Negotiating Insurance Claims

Negotiation of Disability Claims

Negotiation involves reaching an agreement with the other side. The idea is that the agreement meets the best interests of both sides. Of course, this usually means that both sides have to make compromises. You won’t get everything you want and neither will the other side.

Know Your Bottom Line

Before you begin negotiating, figure out what your bottom line will be. That is the least you will accept in exchange for resolving the legal dispute. Never reveal your bottom line at any stage of the negotiations.

Begin your negotiations by asking for everything to which you believe you are legally entitled.

Present as many negotiable issues as you can and do not reveal their level of importance to you. That way, you can “give up” on an issue that was never really important to you to begin with. The other side will see this as a compromise and will be more willing to compromise in return.

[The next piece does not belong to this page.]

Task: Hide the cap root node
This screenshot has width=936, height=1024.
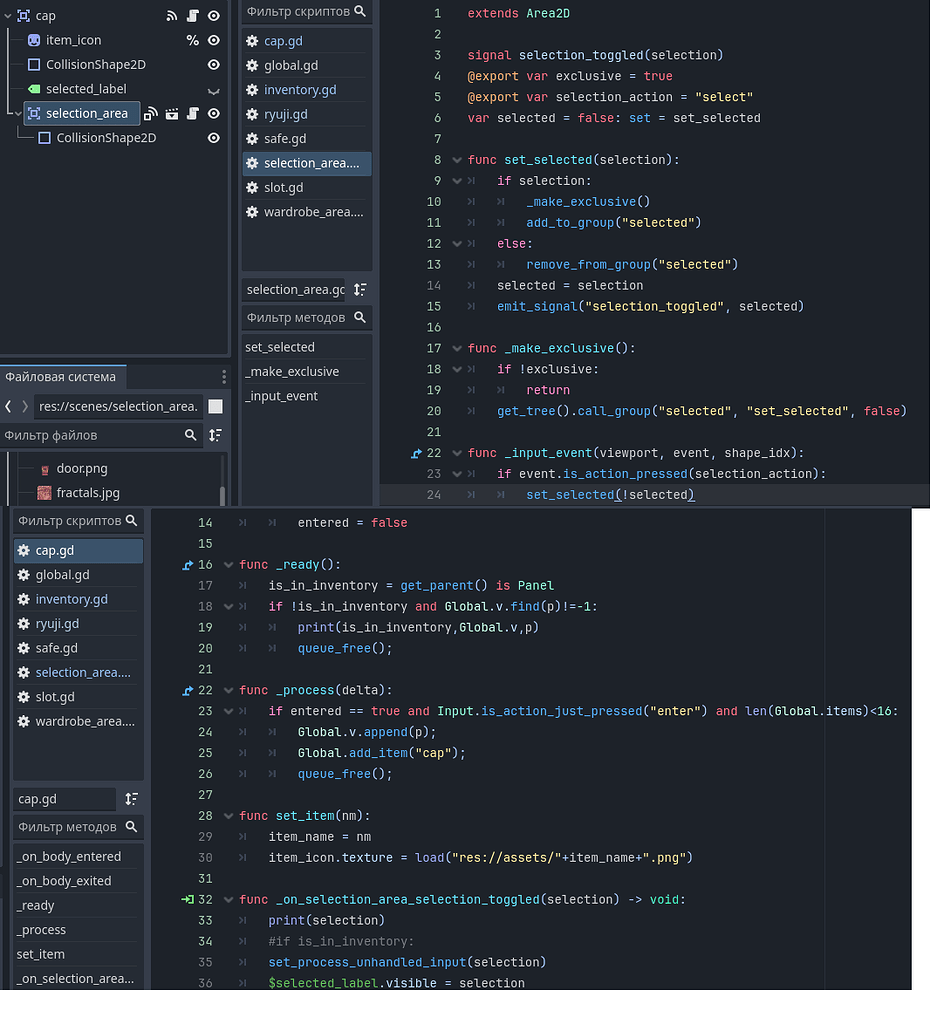Action: pyautogui.click(x=213, y=15)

Negotiating Without a Lawyer

If you are negotiating a legal problem without a lawyer, you should both sign an agreement first that says your negotiations are WITHOUT PREJUDICE. That means that whatever you say or write down in the process of negotiations won’t be used by either side if the matter ends up going to court.

If the negotiations fail, there are alternatives available to you other than court.

Mediation Chairs

Mediation of Insurance Denial Claims

Mediation is a voluntary process, to which both parties agree. A mediator is appointed to hear the claim. The mediator is a neutral person assigned to help the two sides reach a solution that works for both. Usually a mediation takes place in a boardroom at a neutral location. The setting is usually casual in order to relax both sides to allow for easier communication.

A mediation is conducted on a “without prejudice’ basis. This means that whatever is said at the mediation cannot be used against you if the matter were to proceed to trial. This rule encourages both parties to speak more freely.

The mediator will manage both parties to ensure that each has an opportunity to speak and listen to all the issues. The mediator may help clarify misunderstandings and make discussion of the issues less stressful.

The mediator does not “decide” or “rule” on any issues and cannot force a settlement.

Mediation only works if both parties are willing to resolve their dispute.

If one party refuses to compromise and refuses to listen then the mediation will fail.

Arbitration of Disability Claims

Arbitration is useful when one side or the other (or both) prefer to have someone neutral decide the matter for them. This usually occurs if one party or both refuses to compromise on any issue.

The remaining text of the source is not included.